Extract all lines from the data beneath that include the word "computer".

:::::

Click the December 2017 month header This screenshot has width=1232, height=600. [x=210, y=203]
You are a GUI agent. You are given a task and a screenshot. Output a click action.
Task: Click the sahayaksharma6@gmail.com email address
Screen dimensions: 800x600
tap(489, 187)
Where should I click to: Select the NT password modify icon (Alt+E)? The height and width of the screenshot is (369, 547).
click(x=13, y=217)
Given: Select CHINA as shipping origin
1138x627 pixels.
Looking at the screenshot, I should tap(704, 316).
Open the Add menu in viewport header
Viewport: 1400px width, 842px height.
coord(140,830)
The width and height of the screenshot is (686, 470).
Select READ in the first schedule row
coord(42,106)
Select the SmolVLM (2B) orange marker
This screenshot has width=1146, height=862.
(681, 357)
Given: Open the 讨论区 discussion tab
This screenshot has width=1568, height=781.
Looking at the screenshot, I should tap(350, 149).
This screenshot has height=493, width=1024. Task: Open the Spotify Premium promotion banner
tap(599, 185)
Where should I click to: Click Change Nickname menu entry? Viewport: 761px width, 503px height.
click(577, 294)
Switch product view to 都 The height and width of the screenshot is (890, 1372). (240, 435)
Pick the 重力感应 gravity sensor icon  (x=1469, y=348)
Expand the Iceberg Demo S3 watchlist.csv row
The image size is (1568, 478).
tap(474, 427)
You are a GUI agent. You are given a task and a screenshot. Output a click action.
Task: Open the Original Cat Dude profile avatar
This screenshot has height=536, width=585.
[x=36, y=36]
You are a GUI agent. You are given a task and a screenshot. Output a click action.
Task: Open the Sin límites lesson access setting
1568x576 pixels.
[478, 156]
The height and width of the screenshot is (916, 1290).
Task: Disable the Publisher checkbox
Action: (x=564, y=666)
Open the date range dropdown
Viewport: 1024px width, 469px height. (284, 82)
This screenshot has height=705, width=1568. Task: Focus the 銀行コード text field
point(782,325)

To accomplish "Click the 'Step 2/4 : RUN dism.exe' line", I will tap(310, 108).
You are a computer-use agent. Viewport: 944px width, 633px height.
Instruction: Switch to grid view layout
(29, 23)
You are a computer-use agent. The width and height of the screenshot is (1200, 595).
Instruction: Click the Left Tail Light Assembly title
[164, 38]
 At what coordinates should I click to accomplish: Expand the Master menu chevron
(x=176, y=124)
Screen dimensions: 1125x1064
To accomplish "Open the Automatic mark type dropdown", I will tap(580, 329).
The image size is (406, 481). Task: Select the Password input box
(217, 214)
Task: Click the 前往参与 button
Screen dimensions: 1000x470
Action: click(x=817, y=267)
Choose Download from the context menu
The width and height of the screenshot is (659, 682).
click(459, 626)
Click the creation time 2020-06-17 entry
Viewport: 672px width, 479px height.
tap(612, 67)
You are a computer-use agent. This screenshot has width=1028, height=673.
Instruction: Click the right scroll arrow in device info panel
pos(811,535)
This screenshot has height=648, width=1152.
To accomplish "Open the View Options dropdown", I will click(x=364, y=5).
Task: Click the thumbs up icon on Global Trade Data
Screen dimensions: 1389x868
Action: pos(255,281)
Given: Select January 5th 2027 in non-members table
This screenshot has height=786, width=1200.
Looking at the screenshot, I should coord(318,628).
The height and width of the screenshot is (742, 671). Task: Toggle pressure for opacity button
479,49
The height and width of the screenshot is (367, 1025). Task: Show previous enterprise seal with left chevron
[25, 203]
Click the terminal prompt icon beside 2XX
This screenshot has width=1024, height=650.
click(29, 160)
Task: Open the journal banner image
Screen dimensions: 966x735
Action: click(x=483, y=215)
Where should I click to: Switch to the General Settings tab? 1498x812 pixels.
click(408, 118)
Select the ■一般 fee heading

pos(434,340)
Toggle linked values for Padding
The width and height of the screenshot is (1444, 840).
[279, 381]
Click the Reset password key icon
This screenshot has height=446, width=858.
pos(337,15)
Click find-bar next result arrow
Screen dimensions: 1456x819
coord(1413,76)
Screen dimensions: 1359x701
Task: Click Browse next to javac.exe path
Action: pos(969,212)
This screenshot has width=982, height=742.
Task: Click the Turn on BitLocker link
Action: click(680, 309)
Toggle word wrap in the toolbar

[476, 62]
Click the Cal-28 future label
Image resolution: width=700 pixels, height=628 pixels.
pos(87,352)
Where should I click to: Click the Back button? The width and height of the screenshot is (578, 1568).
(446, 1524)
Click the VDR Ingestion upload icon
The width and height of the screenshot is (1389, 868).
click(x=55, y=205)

:::::

* Solution:
You are a computer-use agent. Viewport: 944px width, 633px height.
You are a computer-use agent. The width and height of the screenshot is (1200, 595).
You are a computer-use agent. This screenshot has width=1028, height=673.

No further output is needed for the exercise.